## Data extract
## Begin
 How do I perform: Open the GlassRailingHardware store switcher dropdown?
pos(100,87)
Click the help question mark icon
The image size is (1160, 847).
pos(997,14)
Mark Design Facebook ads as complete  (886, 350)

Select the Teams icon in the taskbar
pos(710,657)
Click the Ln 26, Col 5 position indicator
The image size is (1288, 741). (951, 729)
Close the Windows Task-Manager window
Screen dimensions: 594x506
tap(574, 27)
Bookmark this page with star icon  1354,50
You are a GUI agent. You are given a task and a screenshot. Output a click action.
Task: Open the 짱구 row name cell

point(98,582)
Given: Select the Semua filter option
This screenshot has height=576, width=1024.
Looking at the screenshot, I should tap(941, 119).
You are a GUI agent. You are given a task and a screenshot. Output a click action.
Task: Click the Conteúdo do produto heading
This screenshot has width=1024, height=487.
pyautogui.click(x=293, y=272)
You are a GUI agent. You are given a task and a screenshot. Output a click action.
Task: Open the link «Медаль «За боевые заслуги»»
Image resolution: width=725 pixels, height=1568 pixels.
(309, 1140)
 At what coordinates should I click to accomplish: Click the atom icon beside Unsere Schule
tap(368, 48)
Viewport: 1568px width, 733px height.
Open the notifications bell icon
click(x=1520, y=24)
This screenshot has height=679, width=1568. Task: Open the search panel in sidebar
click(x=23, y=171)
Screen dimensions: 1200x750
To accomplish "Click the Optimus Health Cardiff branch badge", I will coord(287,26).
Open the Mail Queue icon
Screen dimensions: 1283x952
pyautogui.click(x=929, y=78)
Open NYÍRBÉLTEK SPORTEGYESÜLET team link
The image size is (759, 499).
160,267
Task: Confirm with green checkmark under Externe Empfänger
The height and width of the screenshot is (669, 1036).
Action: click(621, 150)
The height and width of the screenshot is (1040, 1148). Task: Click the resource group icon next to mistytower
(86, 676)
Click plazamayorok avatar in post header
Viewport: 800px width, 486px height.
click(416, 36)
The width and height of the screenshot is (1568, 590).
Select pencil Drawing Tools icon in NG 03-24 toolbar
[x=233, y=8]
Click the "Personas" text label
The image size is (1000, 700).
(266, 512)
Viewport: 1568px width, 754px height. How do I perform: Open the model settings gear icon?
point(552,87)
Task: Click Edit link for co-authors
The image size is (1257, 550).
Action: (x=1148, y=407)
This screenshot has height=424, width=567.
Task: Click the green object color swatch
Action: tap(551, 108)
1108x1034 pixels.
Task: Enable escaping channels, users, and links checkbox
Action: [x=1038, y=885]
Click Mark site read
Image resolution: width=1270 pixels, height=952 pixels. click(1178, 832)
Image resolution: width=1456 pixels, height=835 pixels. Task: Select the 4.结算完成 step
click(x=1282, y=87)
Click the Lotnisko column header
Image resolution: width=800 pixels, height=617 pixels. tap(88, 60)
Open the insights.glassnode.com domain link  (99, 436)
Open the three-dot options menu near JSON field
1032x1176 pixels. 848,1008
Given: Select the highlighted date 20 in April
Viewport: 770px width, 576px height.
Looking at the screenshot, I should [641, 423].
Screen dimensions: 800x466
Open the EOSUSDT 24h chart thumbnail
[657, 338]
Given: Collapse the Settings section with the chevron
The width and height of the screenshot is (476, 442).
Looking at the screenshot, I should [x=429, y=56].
## End
## Short problem
Find each line in the data above that contains the word "pixels" and copy it out in full. Count only matches with the same capitalization.

## Exercise result
Image resolution: width=725 pixels, height=1568 pixels.
1108x1034 pixels.
Image resolution: width=1270 pixels, height=952 pixels. click(1178, 832)
Image resolution: width=1456 pixels, height=835 pixels. Task: Select the 4.结算完成 step
Image resolution: width=800 pixels, height=617 pixels. tap(88, 60)
1032x1176 pixels. 848,1008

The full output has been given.